(RECORDS Opens)

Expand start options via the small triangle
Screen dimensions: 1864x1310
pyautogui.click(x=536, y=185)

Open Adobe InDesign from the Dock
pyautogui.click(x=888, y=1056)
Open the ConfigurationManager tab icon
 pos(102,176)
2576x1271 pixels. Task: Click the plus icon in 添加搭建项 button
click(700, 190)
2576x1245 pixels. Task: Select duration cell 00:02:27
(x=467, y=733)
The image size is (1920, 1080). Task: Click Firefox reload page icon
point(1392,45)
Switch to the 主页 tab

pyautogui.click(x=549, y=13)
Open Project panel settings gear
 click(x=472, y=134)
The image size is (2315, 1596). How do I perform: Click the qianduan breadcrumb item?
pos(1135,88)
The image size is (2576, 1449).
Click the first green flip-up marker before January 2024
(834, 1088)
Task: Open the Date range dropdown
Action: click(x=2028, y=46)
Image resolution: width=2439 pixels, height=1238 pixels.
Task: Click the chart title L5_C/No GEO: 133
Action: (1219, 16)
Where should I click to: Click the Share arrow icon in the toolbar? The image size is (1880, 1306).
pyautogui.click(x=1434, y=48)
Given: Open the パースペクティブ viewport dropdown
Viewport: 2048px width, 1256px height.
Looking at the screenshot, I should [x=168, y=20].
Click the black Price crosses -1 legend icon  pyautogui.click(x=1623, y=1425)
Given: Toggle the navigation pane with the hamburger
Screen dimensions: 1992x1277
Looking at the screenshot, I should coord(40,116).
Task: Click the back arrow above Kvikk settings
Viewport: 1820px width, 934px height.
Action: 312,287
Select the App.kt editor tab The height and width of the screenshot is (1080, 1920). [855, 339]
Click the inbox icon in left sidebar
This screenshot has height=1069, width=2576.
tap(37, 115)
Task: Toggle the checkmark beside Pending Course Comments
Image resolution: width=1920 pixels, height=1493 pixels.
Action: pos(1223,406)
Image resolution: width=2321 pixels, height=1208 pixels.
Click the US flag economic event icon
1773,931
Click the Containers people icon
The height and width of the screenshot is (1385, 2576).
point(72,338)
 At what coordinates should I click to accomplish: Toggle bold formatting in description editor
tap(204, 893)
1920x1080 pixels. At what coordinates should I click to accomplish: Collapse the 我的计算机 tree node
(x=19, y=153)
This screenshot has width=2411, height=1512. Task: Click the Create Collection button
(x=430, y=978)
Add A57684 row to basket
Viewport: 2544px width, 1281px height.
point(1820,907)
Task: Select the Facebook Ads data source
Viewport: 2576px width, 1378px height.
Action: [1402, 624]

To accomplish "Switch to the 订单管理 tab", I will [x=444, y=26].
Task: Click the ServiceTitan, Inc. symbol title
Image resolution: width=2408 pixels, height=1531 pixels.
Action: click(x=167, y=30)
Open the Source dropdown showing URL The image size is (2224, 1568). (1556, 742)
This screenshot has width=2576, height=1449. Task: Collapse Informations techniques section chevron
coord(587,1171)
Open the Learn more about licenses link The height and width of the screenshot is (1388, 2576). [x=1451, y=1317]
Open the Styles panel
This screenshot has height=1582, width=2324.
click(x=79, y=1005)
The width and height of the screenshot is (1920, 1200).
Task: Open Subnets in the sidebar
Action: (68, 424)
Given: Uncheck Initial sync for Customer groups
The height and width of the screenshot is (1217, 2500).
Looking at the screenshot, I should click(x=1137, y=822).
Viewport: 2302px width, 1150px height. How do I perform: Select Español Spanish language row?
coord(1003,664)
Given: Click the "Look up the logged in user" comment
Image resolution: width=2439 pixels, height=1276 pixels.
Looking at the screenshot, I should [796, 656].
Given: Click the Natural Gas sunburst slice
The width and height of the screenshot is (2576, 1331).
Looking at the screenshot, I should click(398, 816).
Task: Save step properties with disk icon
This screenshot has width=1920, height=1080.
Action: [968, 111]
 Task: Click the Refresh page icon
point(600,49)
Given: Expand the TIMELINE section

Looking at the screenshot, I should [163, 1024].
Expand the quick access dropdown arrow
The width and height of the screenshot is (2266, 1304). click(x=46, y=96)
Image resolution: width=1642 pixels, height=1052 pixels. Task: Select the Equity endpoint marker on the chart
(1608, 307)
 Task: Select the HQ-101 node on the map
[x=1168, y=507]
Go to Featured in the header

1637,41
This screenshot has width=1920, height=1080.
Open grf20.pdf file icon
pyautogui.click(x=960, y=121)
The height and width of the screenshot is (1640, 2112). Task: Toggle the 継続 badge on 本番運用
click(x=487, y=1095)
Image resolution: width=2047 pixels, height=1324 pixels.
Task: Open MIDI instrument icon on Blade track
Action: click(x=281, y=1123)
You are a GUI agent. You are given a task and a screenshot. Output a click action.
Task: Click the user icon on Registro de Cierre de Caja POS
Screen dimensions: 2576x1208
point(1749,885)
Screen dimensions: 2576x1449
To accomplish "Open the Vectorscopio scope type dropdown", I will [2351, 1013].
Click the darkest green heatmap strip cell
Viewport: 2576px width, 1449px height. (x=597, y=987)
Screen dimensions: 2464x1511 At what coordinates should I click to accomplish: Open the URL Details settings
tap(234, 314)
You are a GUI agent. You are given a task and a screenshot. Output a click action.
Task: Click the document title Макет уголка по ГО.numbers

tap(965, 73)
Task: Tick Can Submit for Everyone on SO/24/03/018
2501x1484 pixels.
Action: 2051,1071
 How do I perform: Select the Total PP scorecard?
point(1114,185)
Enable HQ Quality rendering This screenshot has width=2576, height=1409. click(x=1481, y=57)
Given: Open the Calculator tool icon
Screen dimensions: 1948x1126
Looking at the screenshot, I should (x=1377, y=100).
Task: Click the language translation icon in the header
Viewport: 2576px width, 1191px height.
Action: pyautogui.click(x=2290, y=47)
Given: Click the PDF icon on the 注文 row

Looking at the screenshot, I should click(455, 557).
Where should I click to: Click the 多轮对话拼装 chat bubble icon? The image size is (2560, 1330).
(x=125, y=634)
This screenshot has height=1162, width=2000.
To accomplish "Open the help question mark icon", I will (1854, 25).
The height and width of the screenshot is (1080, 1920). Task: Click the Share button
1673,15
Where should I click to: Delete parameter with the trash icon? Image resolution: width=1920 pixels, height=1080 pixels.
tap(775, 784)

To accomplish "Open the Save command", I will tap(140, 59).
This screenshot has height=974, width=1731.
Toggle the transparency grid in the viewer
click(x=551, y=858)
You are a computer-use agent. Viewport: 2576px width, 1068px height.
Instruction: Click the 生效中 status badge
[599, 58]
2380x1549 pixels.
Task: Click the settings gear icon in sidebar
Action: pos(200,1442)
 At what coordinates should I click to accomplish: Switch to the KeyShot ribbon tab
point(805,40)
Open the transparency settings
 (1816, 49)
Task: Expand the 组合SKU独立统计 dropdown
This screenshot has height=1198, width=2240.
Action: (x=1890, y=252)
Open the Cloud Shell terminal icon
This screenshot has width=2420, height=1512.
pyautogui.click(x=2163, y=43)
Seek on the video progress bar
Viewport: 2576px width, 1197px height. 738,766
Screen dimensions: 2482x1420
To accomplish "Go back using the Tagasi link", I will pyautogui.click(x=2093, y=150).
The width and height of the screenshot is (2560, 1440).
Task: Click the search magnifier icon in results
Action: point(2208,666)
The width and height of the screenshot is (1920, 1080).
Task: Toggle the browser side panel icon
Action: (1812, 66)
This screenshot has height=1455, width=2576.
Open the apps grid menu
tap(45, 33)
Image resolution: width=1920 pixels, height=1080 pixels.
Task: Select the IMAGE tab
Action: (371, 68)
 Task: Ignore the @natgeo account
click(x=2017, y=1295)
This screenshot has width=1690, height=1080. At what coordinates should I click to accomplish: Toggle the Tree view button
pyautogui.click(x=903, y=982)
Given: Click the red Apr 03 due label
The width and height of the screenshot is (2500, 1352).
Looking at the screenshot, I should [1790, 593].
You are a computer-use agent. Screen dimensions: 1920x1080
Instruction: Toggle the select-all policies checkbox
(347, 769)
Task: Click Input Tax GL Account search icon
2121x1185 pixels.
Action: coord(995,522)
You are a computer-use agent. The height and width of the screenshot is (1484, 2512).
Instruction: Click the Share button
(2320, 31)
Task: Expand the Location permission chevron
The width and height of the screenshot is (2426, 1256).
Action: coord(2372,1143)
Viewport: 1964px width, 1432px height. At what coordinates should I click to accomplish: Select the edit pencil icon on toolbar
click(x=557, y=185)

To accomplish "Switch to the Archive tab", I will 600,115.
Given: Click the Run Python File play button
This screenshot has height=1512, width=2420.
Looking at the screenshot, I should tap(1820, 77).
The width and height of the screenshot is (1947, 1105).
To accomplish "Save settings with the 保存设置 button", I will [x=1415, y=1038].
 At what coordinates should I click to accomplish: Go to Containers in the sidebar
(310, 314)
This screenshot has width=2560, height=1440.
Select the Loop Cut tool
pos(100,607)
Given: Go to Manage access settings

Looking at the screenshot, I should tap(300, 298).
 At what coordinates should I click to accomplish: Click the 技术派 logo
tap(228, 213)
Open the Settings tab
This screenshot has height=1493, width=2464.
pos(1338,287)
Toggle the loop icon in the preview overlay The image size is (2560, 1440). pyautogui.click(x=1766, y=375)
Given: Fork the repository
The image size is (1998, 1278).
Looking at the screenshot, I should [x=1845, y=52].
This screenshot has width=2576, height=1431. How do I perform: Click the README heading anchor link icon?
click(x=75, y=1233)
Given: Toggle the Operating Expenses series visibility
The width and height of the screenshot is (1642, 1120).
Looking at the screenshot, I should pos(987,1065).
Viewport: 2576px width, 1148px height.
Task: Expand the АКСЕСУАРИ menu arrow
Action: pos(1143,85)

(RECORDS Closes)

# PROBLEM DETAILS:
From the line that has "Select the App.kt" through the line that has "Given: Click the Natural Gas sunburst slice", copy every line exactly as it appears above, and leave out all others.

# COMPLETED EXERCISE:
Select the App.kt editor tab The height and width of the screenshot is (1080, 1920). [855, 339]
Click the inbox icon in left sidebar
This screenshot has height=1069, width=2576.
tap(37, 115)
Task: Toggle the checkmark beside Pending Course Comments
Image resolution: width=1920 pixels, height=1493 pixels.
Action: pos(1223,406)
Image resolution: width=2321 pixels, height=1208 pixels.
Click the US flag economic event icon
1773,931
Click the Containers people icon
The height and width of the screenshot is (1385, 2576).
point(72,338)
 At what coordinates should I click to accomplish: Toggle bold formatting in description editor
tap(204, 893)
1920x1080 pixels. At what coordinates should I click to accomplish: Collapse the 我的计算机 tree node
(x=19, y=153)
This screenshot has width=2411, height=1512. Task: Click the Create Collection button
(x=430, y=978)
Add A57684 row to basket
Viewport: 2544px width, 1281px height.
point(1820,907)
Task: Select the Facebook Ads data source
Viewport: 2576px width, 1378px height.
Action: [1402, 624]

To accomplish "Switch to the 订单管理 tab", I will [x=444, y=26].
Task: Click the ServiceTitan, Inc. symbol title
Image resolution: width=2408 pixels, height=1531 pixels.
Action: click(x=167, y=30)
Open the Source dropdown showing URL The image size is (2224, 1568). (1556, 742)
This screenshot has width=2576, height=1449. Task: Collapse Informations techniques section chevron
coord(587,1171)
Open the Learn more about licenses link The height and width of the screenshot is (1388, 2576). [x=1451, y=1317]
Open the Styles panel
This screenshot has height=1582, width=2324.
click(x=79, y=1005)
The width and height of the screenshot is (1920, 1200).
Task: Open Subnets in the sidebar
Action: (68, 424)
Given: Uncheck Initial sync for Customer groups
The height and width of the screenshot is (1217, 2500).
Looking at the screenshot, I should click(x=1137, y=822).
Viewport: 2302px width, 1150px height. How do I perform: Select Español Spanish language row?
coord(1003,664)
Given: Click the "Look up the logged in user" comment
Image resolution: width=2439 pixels, height=1276 pixels.
Looking at the screenshot, I should [796, 656].
Given: Click the Natural Gas sunburst slice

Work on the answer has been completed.